市場シェアと利益率について書かれた文章を、最後の文の後から書き継いでください。

--- 抜粋文 ---
● ● ● ● ● ● ●

このスペースには同じ椅子が大量に並んでいました。
もしこの場所が自社の市場なら独占状態ですよね。実際にはこの写真には写っていませんが、この椅子以外にも幾つか配置されています。
それにしても、この赤い椅子が占めるシェアは大きい。
マーケティングの目標に市場シェアの向上を掲げると、一般的に「売上至上主義」と受け止められやすいんです。
よく耳にするのが「赤字覚悟の安売りをしてでもシェアをとれ」ってやつですね。
無理してシェアを拡大するのはいいけど「利益率はどうなっているんだ」なんて追求されちゃう。
でもね、実際には最初にシェアを向上させておくと、結果的に利益率もあがることの方が多いんです。
特に中小企業の場合は、市場を絞り込んでその中でのシェアを拡大させるという戦略をとることになるので、儲かるメカニズムは知っておいてくださいね。

● ● ● ● ● ● ●

--- 記録データ ---

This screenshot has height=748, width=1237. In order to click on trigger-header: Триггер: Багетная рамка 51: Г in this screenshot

● ● ● ● ● ● ●

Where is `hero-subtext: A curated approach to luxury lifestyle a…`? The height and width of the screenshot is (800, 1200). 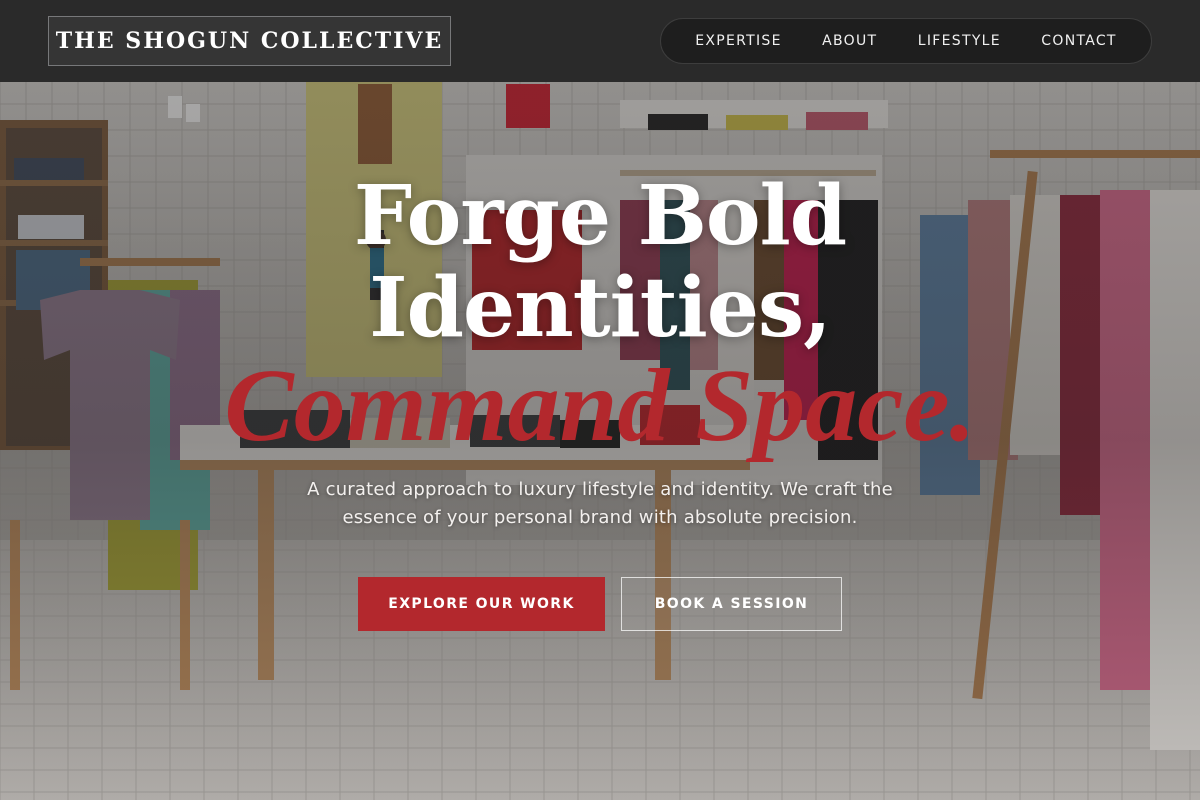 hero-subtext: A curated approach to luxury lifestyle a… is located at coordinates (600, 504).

● ● ● ● ● ● ●

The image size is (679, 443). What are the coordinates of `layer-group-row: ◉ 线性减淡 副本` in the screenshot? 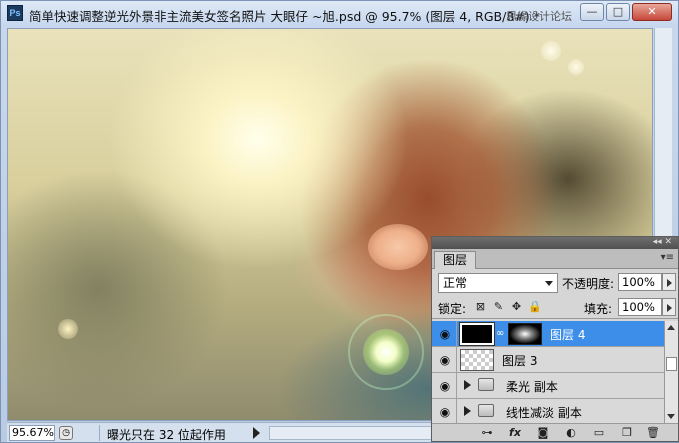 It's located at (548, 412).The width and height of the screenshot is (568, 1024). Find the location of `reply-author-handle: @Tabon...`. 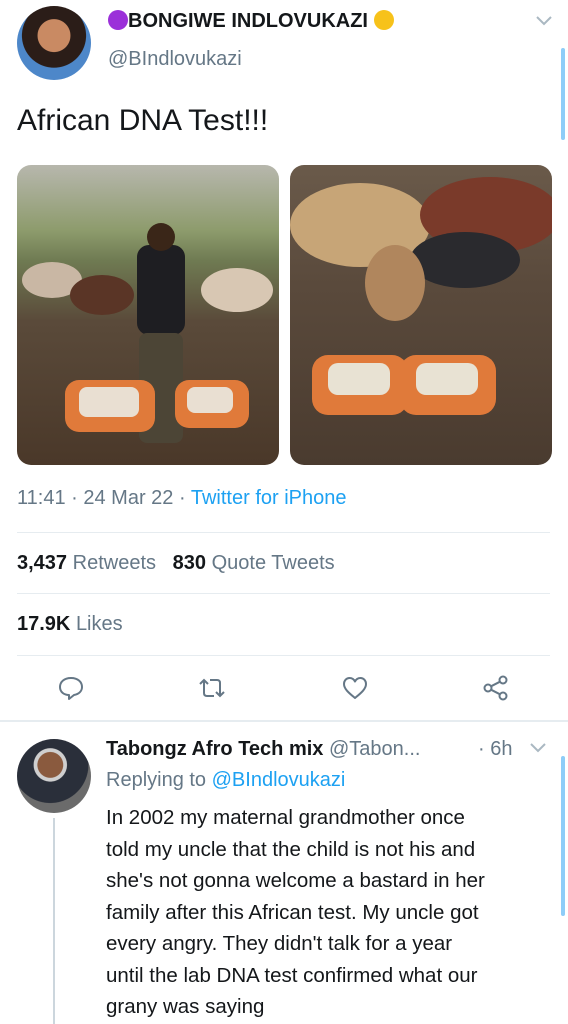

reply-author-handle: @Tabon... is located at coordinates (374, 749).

● ● ● ● ● ● ●

--- 解答欄 ---
シェアが高い方が儲かる理由は、大きく分けてふたつです。
ひとつ目は規模の経済性。
シェアが高ければ大量に作れます。少量生産より大量生産した方がコストが低くなる。だから儲かる。
ふたつ目は経験。
大量に作ると、技術、スタッフの反応、作業工程の効率化、製造工程の工夫などにより能率がよくなります。だから儲かる。
しかし、ある程度まで市場シェアが拡大して商品が普及すると、いつまでも大量生産はできません。また、改善の余地が徐々に少なくなるから、経費削減の効果も失速してきます。
市場シェアってとても大事なんですが、時期を分けて考える必要があるんですよね。
「規模の経済性」と「経験による経済性」を重視してシェアを拡大する時期と、シェアの拡大よりも利益を追求する時期です。
何も考えずに、ただ「売ってこい!」ではムダに営業マンを動かすことになります。
自社が今どの時期なのか。何を優先させるべきなのか。
把握していますか?
市場の創造は本当におもしろい仕事です。
一緒に挑戦しましょう!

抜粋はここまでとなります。